È un paese per bambini quello che stiamo abitando?

E' un paese per bambiniGiulio Gasperini
AOSTA – Il Italia ci sono più automobili che bambini, pro capite. Con questa rivelazione persino agghiacciante si apre la riflessione di Alessandra Nucci, esperta di agricoltura e alimentazione. Nel suo “È un paese per bambini”, edito da Effequ nella collana Saggi pop, la studiosa costruisce sulla carta la tipologia di mondo che sarebbe opportuno veder costruito per il benessere dei bambini e delle future generazioni.

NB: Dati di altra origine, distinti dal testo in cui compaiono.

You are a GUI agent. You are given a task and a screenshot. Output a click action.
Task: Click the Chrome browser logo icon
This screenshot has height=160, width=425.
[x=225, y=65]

Si inizia dal concetto che l’agricoltura è alla base delle “sorti umane e progressive”: non si può prescindere dal settore primario, che però deve essere ripensato sulla base di un notevole cambio di prospettiva. Non si può più immaginare un’agricoltura basata sullo sfruttamento intensivo, ma è necessario pensarla sulla base del chilometro 0, magari su principi di collettività e socialità come si stanno affermando in piccolo nelle città, magari con l’istituzione degli orti urbani o delle coltivazioni condivise. Partendo da qua, la Nucci affronta poi il problema dell’alimentazione e di quanto sia importante per il nostro benessere, soprattutto in un mondo come il nostro. Fondamentale, per la Nucci, è una corretta educazione alimentare, portata avanti con coscienza e intelligenza anche nelle scuole, oltre che nelle famiglie, per poter permettere a tutti di elaborare proprie strategie di benessere psico-fisico. Ed ancora più importante è capire la relazione emotiva che i bambini hanno con il cibo: comincia a costruirsi proprio nei primi anni il legame con gli alimento, coi gusti, coi sapori, con gli odori. La situazione in Italia, secondo le ultime analisi, non è incoraggiante: l’obesità dei bambini, ad esempio, registra un dato paurosamente alto, come all’opposto è pericolosamente basso il dato di chi consuma frutta e verdura regolarmente. Ma non sono solo le abitudini alimentari, per questo, da rivedere completamente e da riprogettare, ma anche la fruizione del cibo ha subito cambiamenti radicali che hanno abolito la socialità della tavola a favore di pranzi e cene consumate velocemente, di fretta, spesso nella compagnia alienante di un televisore. Senza più la convivialità che arricchisce e impreziosisce le vivande stesse, si perde una dimensione fondante del cibo, come nutrimento anche culturale e civile, degradandolo soltanto al ruolo di dispensatore di calorie.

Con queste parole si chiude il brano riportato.